Le participe actif s'accorde en genre et en nombre : kātib (m.sg), kātiba (f.sg), kātibūn (m.pl), kātibāt (f.pl). Il est particulièrement courant avec les verbes de mouvement ذَهَبَ (« aller »), جاءَ (« venir »), رَجَعَ (« revenir ») et les verbes de posture جالِس (« assis ») et نائِم (« endormi »), où l'imparfait sonnera habituellement.

  • أَنا أَكْتُبُ الآنَ. — je j'-écris maintenant
    Je suis en train d'écrire.
  • هُوَ ذاهِبٌ إلى المَدْرَسة. — il allant(m.sg) à l'-école
    Il est en train d'aller à l'école. (participe actif)
  • هِيَ نائِمة. — elle dormant(f.sg)
    Elle est en train de dormir. (participe actif, état temporaire)
  • كُنّا نَلْعَبُ في الحَديقة. — nous-étions nous-jouons dans le-jardin
    Nous étions en train de jouer dans le jardin.
  • ماذا تَفْعَلونَ الآنَ؟ — que vous-faites(pl) maintenant
    Qu'est-ce que vous êtes en train de faire ?
  • كانَ الأطفالُ يُشاهِدونَ التِّلفاز. — étaient les-enfants ils-regardent la-télé
    Les enfants regardaient la télévision.

أود أن + subjonctif (voudrait / j'aimerais)

L'arabe ne possédant pas de conditionnel morphologique, « je voudrais » s'exprime avec le verbe وَدَّ / يَوَدُّ (wadda / yawaddu, « souhaiter, désirer ») à l'imparfait suivi de أنْ + subjonctif. L'imparfait de Forme I à double racine w-d-d donne يَوَدُّ (« il souhaite ») ; avec le préfixe cohortatif أَ- on obtient أَوَدُّ (« je voudrais »). Cette formulation est nettement plus polie que أُريدُ (« je veux ») et constitue la façon standard de formuler des demandes formelles, des offres et des invitations. L'équivalent français le plus proche est « je voudrais » ou « j'aimerais ». Négation : لا أَوَدُّ أَنْ ... « je ne voudrais pas ».

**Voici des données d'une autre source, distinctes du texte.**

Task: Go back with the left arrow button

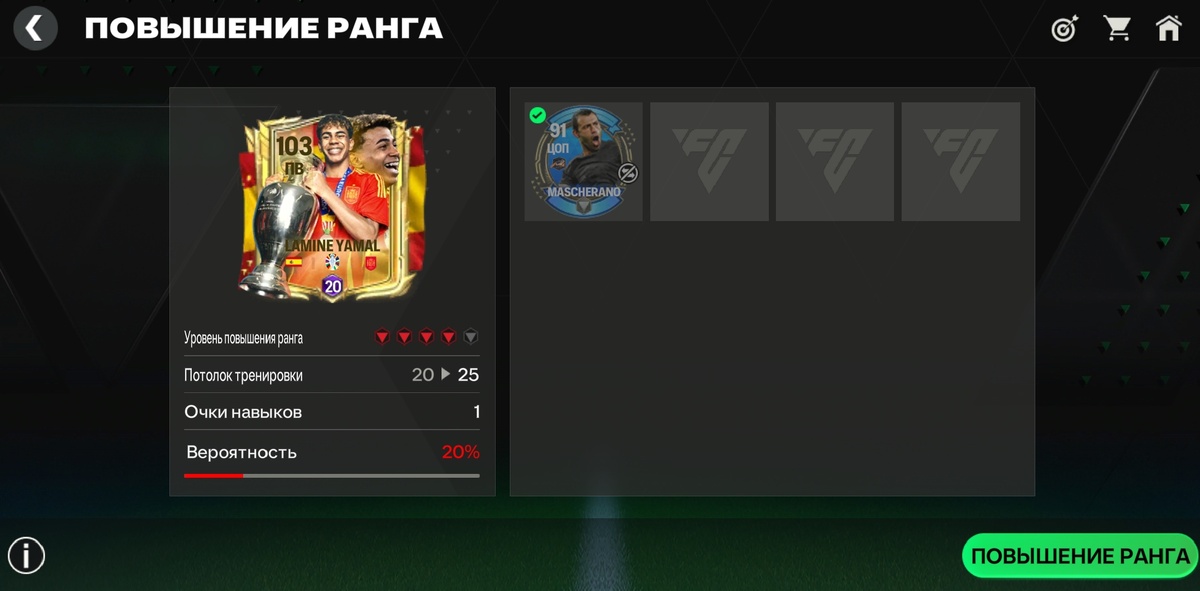Action: [x=35, y=28]
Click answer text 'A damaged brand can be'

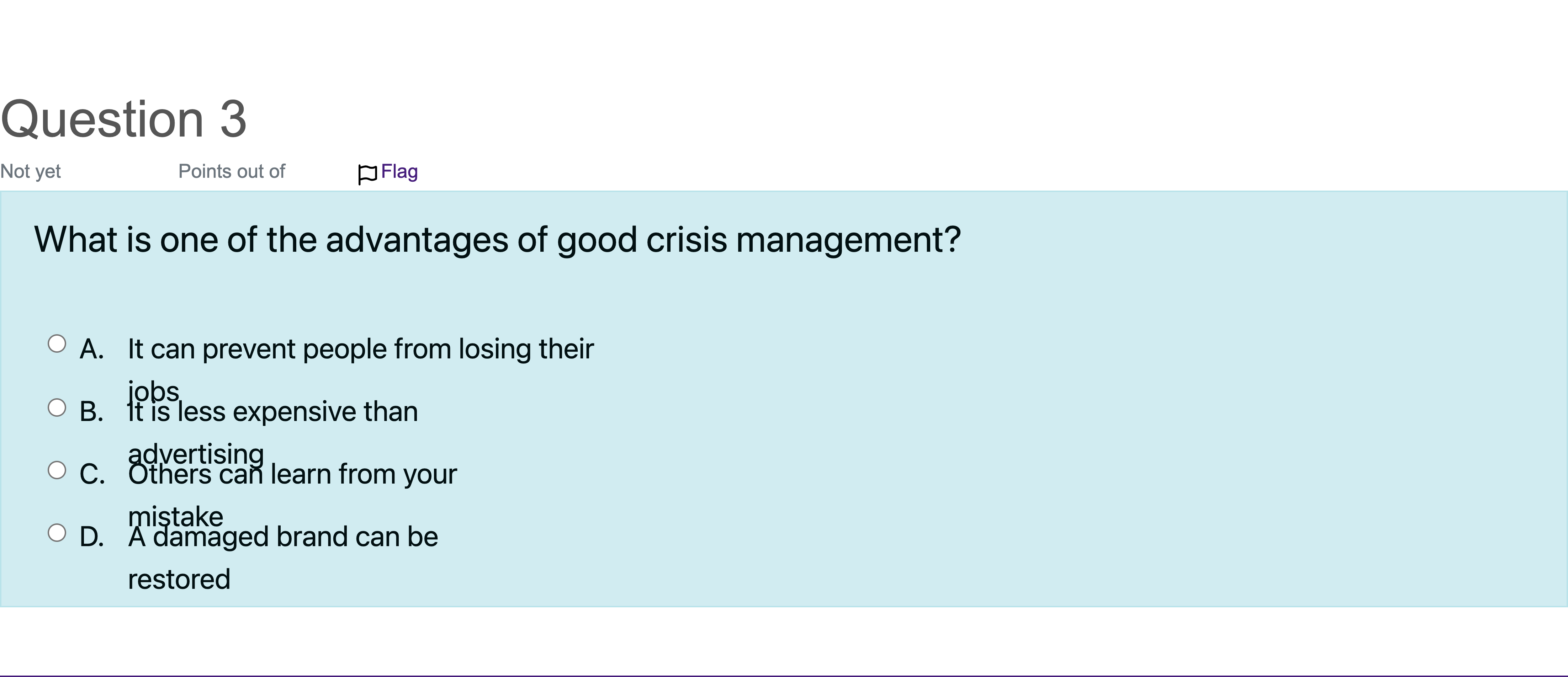click(283, 537)
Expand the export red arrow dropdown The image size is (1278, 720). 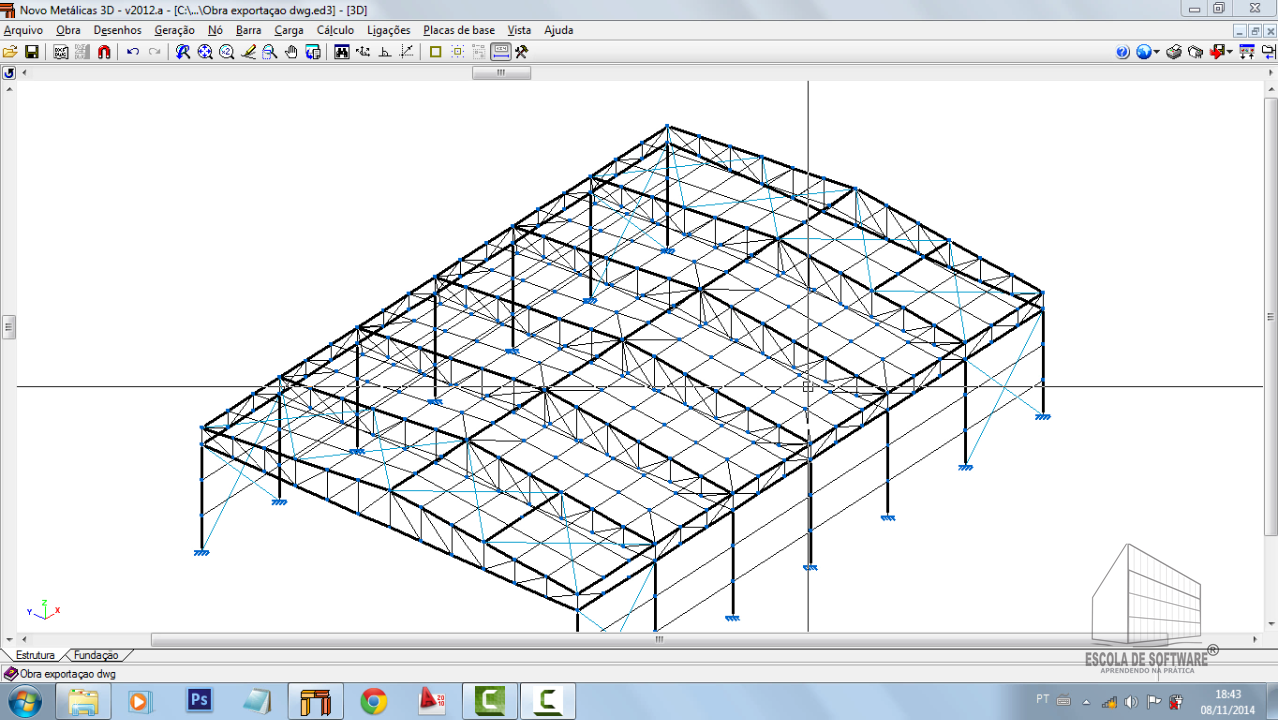click(1230, 52)
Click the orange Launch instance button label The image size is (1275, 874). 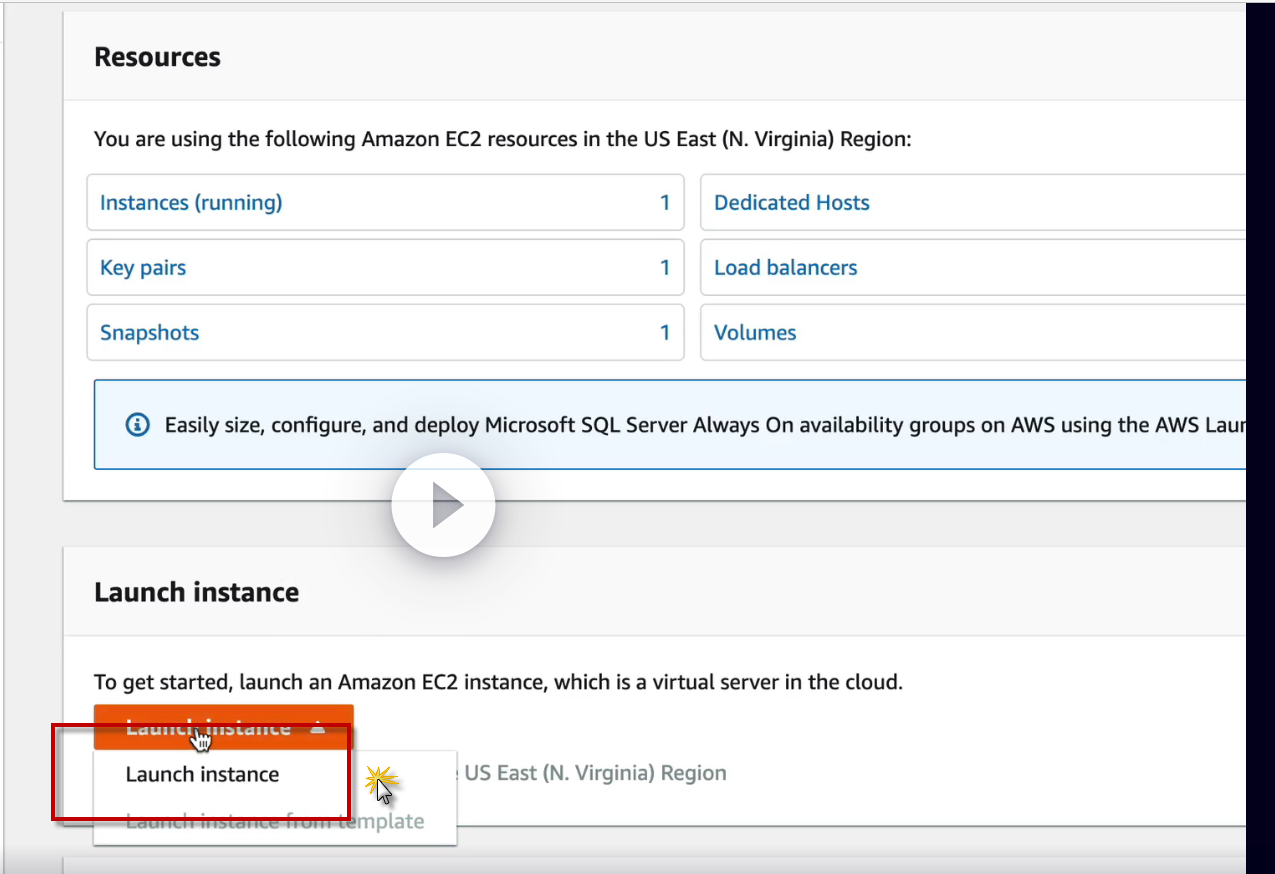tap(208, 728)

Personne« Je voudrais venir »Translitt.
1sgأَوَدُّ أَنْ آتيَawaddu an ātiya
2sg mتَوَدُّ أَنْ تَأْتيَtawaddu an taʾtiya
2sg fتَوَدّينَ أَنْ تَأْتيtawaddīna an taʾtī
3sg mيَوَدُّ أَنْ يَأْتيَyawaddu an yaʾtiya
3sg fتَوَدُّ أَنْ تَأْتيَtawaddu an taʾtiya
1plنَوَدُّ أَنْ نَأْتيَnawaddu an naʾtiya
2pl mتَوَدّونَ أَنْ تَأْتواtawaddūna an taʾtū
3pl mيَوَدّونَ أَنْ يَأْتواyawaddūna an yaʾtū

Dans les contextes de restaurant ou de commerce, les locuteurs utilisent souvent مِنْ فَضْلِك (« s'il vous plaît ») avec l'imparfait simple ou avec أُريدُ ; أَوَدُّ أَنْ est réservé aux échanges formels, à la correspondance écrite et aux suggestions polies.

  • أَوَدُّ أَنْ أَشْكُرَكُم جَميعًا. — je-voudrais que j'-remercie-vous tous
    Je voudrais vous remercier tous.
  • هَلْ تَوَدُّ أَنْ تَنْضَمَّ إلَيْنا؟ — Q tu-voudrais que tu-joignes à-nous
    Voudrais-tu te joindre à nous ?
  • نَوَدُّ أَنْ نَدْعُوَكُم إلى الغَداء. — nous-voudrions que nous-invitons-vous au déjeuner
    Nous vous invitons à déjeuner.
  • تَوَدُّ ليلى أَنْ تَدْرُسَ الطِّبَّ. — voudrait Layla que elle-étudie la-médecine
    Layla aimerait étudier la médecine.
  • أَوَدُّ كَوْبَ شاي، لَوْ سَمَحْتَ. — je-voudrais tasse thé si tu-permets
    Je voudrais une tasse de thé, s'il vous plaît. (objet nominal, sans أن)
  • لا أَوَدُّ أَنْ أُزْعِجَكَ. — NEG je-voudrais que j'-dérange-toi
    Je ne voudrais pas vous déranger.